[Saved data entries]
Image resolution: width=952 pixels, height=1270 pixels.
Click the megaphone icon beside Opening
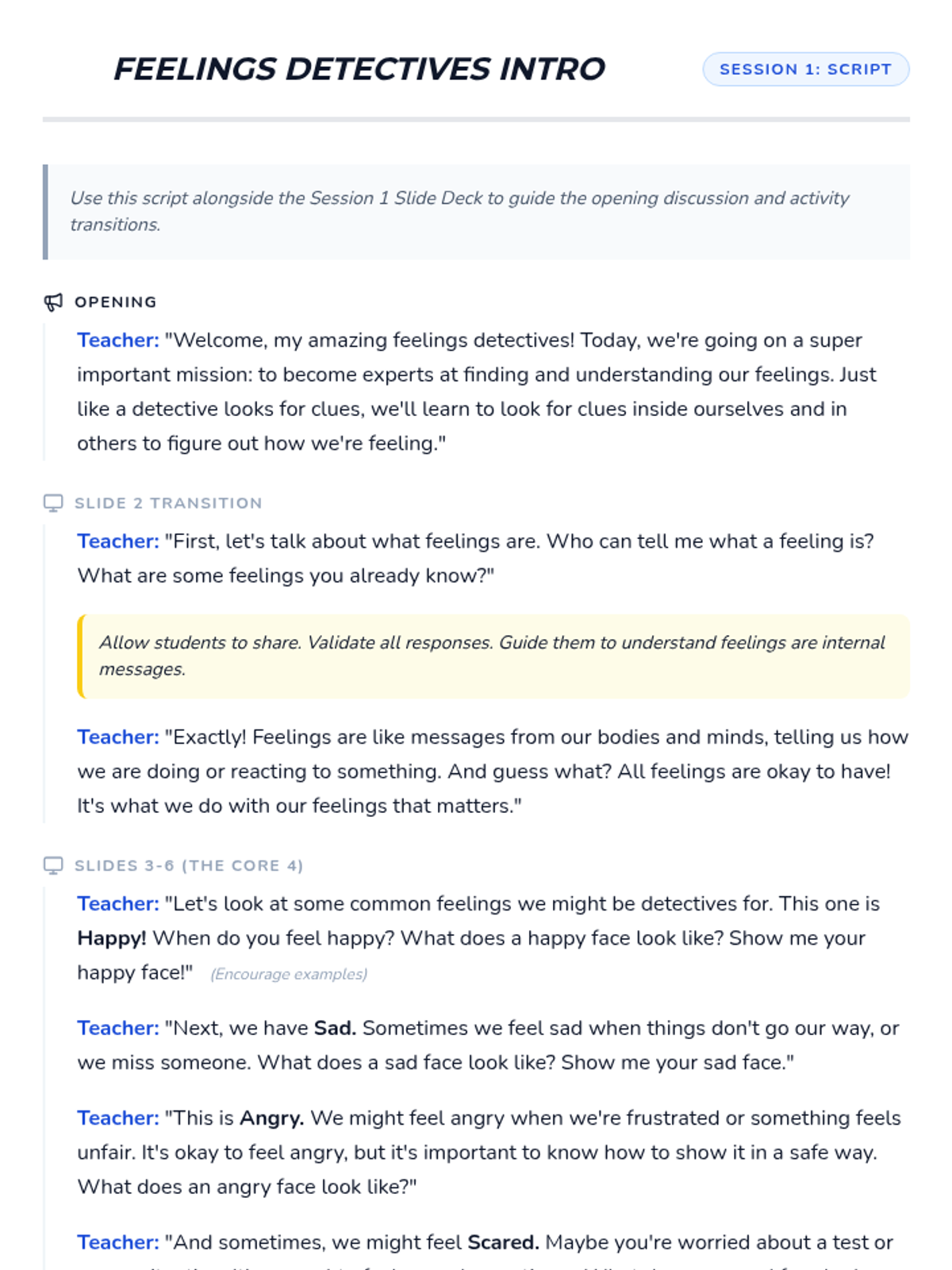point(53,302)
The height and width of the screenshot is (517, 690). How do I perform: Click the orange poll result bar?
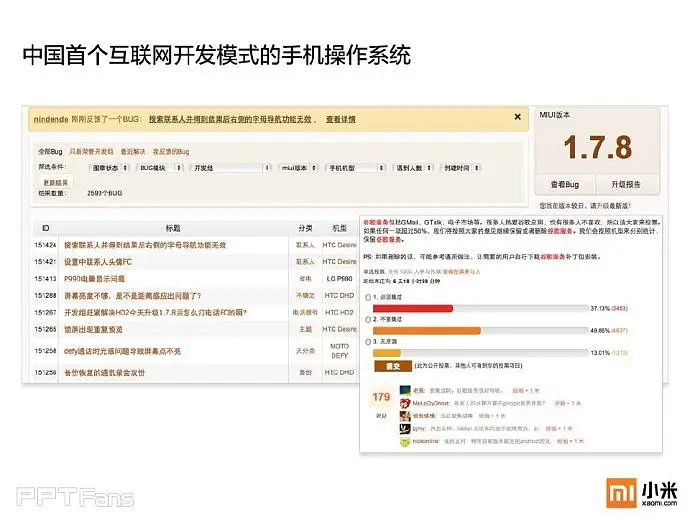pyautogui.click(x=427, y=329)
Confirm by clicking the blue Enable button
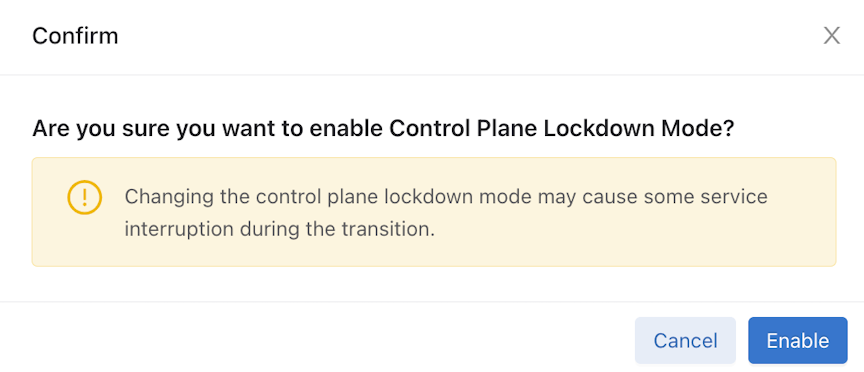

What is needed:
Nothing but the lines from the one containing "The height and" through the end of the entries is to be retyped, exactly as written and without pictures.

Answer:
The height and width of the screenshot is (517, 690). How do I perform: Click the orange poll result bar?
pyautogui.click(x=427, y=329)
Confirm by clicking the blue Enable button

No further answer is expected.